Ces deux pays ne livrent pas au Gabon ce qu’ils produisent. Ils livrent ce qu’ils reçoivent d’ailleurs et réacheminent. Ce mécanisme de réexportation, bien documenté pour Lomé dans le commerce régional ouest-africain, prend une dimension nouvelle lorsqu’il s’applique aux importations gabonaises. Il révèle la capacité de ces hubs à capter des flux que le Gabon pourrait, en théorie, alimenter directement depuis les pays producteurs d’origine. La différence de coût, de délai et de fiabilité entre une route directe et un passage par Lomé ou Dakar est, manifestement, encore favorable à ces plateformes intermédiaires pour un nombre significatif d’opérateurs gabonais.

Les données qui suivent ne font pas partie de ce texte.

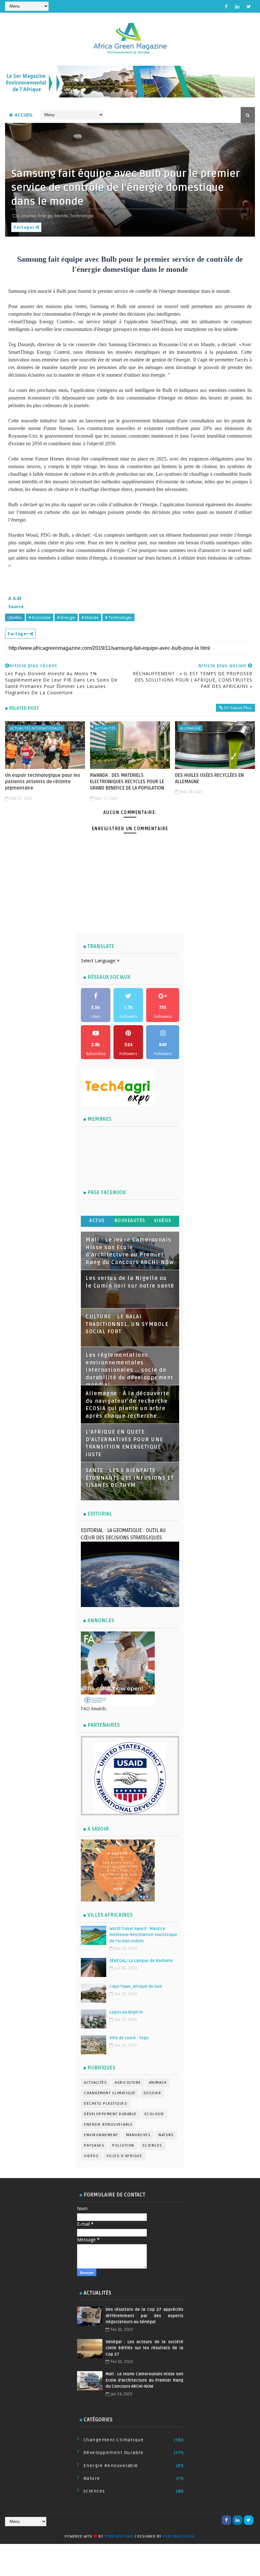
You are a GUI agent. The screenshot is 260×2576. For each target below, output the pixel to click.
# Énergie (66, 617)
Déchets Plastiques (105, 2103)
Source (16, 606)
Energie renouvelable (108, 2124)
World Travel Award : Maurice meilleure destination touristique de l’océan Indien (143, 1935)
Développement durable (110, 2114)
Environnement (101, 2135)
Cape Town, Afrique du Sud (135, 1986)
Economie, (27, 216)
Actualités (105, 728)
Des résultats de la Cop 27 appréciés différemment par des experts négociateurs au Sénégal (144, 2315)
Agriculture (128, 2082)
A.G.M (14, 598)
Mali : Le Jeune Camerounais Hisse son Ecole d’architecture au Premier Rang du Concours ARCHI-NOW (144, 2380)
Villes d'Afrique (124, 2156)
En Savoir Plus (238, 707)
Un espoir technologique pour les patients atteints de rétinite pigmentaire (42, 781)
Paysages (94, 2145)
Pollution (123, 2145)
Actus (97, 1220)
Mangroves (138, 2135)
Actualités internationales (36, 728)
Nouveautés (130, 1220)
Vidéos (163, 1220)
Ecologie (154, 2114)
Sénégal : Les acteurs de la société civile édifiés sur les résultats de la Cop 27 (144, 2348)
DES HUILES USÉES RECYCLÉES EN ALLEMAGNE (209, 778)
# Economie (40, 617)
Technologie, (82, 216)
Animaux (158, 2082)
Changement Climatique (110, 2093)
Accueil (24, 115)
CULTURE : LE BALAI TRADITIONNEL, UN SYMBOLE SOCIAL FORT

Sur l’ensemble de l’année 2025, la structure continentale des importations gabonaises reste néanmoins dominée par l’Europe à 34,7%, devant l’Afrique à 28,3% et l’Asie à 27,9%. La poussée de l’Afrique hors CEMAC est donc réelle mais encore concentrée sur le T4, et son caractère durable reste à confirmer. Les dix premiers fournisseurs du Gabon affichent globalement une hausse de +34,2% au quatrième trimestre mais un recul de -7,6% sur l’année, tandis que les importations totales du pays progressent de +24,7% sur le trimestre et reculent de -4,4% sur l’ensemble de l’exercice.
Ce que ces chiffres posent en creux, c’est la question de la pertinence des infrastructures portuaires gabonaises dans la compétition logistique régionale. Si Lomé et Dakar organisent et facturent le transit de marchandises destinées au Gabon, c’est que les opérateurs économiques y trouvent un intérêt supérieur à celui qu’offrent les ports gabonais. Owendo, Port-Gentil et Port-Louis ne jouent pas, pour l’heure, le même rôle de hub régional. Tant que cette situation perdurera, une partie de la valeur logistique générée par les importations gabonaises continuera d’être captée hors du territoire national, au bénéfice de pays voisins qui ont fait de la logistique portuaire un levier délibéré de développement économique.